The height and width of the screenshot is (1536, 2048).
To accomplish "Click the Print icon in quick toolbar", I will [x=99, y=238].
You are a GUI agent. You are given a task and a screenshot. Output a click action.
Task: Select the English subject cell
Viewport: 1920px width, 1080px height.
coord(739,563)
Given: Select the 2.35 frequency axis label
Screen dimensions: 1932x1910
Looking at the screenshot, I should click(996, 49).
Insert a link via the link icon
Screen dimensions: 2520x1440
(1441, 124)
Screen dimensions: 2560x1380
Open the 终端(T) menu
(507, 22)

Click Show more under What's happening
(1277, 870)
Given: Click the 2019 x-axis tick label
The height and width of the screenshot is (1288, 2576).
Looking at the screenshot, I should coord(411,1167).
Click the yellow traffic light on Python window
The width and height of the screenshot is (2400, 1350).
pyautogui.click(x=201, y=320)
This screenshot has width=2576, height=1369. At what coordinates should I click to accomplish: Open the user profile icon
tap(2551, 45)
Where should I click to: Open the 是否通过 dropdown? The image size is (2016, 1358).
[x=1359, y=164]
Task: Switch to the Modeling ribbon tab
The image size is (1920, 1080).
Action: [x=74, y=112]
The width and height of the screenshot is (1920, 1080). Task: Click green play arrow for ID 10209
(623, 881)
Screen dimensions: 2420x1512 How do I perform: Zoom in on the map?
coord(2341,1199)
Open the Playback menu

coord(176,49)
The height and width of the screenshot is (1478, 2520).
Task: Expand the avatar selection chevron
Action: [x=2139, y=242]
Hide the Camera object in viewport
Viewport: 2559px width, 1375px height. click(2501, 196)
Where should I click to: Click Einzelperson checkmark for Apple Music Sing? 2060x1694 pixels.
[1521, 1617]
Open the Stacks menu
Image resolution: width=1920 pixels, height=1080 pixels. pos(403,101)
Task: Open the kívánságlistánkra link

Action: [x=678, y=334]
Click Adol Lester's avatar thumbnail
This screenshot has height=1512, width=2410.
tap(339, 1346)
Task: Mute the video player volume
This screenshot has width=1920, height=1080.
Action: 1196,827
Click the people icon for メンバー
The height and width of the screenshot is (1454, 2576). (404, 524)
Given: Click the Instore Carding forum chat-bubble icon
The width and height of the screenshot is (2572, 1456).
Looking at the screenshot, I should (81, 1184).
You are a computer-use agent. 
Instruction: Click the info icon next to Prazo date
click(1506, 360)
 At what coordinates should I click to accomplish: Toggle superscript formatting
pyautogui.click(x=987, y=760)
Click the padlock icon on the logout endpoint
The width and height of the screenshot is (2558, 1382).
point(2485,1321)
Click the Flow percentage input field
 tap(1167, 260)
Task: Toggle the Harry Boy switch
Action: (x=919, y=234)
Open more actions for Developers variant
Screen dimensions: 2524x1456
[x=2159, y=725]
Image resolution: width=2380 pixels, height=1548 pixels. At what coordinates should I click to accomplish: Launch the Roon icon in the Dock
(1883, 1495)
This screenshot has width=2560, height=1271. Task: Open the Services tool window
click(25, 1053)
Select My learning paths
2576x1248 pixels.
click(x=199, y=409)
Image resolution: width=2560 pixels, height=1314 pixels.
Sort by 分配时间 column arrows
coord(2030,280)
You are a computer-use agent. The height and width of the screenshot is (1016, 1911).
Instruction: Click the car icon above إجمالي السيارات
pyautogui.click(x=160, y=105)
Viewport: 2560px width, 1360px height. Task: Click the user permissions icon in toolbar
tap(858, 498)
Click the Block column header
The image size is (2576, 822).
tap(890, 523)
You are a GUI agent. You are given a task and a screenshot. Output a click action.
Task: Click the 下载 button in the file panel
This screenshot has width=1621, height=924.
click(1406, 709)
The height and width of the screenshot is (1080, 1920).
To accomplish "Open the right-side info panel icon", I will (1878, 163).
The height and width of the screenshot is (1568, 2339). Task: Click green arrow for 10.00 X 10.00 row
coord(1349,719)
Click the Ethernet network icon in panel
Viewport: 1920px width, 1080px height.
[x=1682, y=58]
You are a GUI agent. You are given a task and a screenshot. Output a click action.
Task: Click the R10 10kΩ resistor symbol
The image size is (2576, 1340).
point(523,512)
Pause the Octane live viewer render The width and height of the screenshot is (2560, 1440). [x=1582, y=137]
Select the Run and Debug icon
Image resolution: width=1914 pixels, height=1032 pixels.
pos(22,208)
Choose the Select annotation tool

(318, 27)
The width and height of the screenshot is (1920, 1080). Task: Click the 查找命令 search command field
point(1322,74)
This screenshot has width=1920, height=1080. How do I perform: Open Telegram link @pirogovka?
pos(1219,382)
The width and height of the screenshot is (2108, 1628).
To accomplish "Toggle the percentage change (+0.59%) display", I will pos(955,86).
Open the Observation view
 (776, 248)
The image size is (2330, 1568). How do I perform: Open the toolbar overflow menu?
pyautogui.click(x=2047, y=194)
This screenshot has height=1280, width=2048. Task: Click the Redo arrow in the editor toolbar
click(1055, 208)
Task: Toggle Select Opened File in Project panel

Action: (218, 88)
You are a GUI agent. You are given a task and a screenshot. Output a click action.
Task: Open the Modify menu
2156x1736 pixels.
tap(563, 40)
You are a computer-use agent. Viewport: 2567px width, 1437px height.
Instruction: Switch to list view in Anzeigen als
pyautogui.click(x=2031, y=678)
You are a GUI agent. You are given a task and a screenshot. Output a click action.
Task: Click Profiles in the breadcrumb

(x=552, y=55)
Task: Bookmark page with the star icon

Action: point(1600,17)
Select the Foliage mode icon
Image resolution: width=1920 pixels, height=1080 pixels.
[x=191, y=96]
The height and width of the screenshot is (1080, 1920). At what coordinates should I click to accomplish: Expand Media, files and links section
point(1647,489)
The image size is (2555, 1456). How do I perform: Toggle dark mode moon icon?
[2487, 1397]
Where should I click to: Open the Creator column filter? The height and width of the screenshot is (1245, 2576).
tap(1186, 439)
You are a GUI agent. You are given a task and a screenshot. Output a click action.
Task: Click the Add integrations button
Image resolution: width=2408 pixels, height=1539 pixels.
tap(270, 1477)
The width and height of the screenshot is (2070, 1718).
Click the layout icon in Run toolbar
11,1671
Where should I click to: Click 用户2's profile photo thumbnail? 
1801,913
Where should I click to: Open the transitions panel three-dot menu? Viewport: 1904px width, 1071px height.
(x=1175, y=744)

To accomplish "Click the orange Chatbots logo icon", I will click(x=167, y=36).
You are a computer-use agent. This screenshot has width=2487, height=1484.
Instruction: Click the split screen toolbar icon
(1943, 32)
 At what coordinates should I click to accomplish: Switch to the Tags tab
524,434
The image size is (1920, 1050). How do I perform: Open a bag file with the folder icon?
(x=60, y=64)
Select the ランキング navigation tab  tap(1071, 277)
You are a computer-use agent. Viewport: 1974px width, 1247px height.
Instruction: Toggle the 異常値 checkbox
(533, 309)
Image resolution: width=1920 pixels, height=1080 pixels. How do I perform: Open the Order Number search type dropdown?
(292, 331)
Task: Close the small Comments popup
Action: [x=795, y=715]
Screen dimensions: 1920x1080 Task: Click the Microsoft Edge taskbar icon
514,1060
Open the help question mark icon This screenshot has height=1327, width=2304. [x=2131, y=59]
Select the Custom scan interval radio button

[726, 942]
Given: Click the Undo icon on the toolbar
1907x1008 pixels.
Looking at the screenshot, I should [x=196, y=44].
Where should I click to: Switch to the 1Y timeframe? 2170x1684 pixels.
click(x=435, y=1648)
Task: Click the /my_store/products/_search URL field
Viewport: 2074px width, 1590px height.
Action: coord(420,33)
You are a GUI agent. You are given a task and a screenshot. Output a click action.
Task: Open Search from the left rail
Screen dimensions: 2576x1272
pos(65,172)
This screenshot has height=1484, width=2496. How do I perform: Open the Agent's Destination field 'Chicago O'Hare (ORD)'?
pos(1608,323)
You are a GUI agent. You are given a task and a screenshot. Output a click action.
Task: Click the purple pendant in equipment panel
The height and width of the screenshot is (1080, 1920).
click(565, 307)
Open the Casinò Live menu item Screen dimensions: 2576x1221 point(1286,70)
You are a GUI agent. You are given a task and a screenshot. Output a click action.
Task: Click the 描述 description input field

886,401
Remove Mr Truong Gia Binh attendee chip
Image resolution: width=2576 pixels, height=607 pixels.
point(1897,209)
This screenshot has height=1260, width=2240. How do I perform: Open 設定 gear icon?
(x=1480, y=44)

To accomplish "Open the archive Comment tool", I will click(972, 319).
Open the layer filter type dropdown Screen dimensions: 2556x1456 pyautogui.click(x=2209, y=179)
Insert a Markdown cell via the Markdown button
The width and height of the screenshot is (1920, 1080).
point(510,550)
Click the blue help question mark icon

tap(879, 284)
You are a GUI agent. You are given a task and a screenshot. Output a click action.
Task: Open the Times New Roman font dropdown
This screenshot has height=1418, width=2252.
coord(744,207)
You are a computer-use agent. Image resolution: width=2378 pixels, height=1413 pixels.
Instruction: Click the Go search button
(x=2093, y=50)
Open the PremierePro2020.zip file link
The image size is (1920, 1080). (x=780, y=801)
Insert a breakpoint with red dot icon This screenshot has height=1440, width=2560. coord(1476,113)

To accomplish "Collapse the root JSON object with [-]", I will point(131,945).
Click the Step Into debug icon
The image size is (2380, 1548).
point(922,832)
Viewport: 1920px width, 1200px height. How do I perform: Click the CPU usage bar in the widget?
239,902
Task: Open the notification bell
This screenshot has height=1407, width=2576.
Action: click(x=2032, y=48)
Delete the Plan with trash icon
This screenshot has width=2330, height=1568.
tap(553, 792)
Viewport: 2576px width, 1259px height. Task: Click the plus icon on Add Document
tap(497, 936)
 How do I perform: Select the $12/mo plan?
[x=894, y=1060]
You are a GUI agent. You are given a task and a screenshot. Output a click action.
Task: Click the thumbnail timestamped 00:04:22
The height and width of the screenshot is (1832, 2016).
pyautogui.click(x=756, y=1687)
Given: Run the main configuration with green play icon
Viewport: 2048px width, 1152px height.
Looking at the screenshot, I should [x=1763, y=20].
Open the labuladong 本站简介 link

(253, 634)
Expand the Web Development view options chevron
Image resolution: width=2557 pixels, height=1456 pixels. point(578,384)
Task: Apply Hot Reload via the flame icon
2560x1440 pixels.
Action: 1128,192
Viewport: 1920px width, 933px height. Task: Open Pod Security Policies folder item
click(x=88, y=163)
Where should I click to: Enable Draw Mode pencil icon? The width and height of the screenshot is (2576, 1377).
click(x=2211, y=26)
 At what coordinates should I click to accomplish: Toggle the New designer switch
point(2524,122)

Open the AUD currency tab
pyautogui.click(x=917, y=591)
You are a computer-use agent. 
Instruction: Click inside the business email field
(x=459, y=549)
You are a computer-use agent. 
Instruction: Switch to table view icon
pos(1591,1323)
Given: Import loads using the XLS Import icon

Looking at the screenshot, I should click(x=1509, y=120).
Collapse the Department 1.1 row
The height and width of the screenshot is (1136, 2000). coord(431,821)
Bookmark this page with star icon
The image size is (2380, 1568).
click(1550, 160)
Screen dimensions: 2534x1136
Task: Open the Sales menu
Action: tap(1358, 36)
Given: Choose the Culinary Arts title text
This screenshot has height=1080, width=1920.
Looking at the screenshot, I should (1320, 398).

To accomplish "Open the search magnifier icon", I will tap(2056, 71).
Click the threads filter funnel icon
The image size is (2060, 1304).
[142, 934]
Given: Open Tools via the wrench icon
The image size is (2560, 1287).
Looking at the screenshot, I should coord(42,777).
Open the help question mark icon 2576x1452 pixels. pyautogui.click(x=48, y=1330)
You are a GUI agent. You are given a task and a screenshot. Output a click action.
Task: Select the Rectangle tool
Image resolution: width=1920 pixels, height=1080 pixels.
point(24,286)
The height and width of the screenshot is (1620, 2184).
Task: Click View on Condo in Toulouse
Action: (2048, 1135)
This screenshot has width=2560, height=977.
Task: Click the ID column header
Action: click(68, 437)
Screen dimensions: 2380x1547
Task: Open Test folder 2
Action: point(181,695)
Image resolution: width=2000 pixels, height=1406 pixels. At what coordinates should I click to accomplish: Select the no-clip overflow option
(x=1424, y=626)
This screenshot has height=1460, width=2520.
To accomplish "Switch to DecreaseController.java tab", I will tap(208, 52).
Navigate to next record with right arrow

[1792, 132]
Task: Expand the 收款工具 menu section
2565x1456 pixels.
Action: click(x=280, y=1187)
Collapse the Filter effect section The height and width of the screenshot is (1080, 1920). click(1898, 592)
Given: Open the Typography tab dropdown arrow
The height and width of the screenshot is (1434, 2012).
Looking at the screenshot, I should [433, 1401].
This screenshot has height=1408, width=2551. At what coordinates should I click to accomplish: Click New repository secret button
******
> [EXERCISE GOAL]
Taking the material above, extract exactly and only the lines from the line with "This screenshot has height=1280, width=2048." to the line with "Task: Open the Modify menu", inclusive of both.

> [EXERCISE OUTPUT]
This screenshot has height=1280, width=2048. Task: Click the Redo arrow in the editor toolbar
click(1055, 208)
Task: Toggle Select Opened File in Project panel

Action: (218, 88)
You are a GUI agent. You are given a task and a screenshot. Output a click action.
Task: Open the Modify menu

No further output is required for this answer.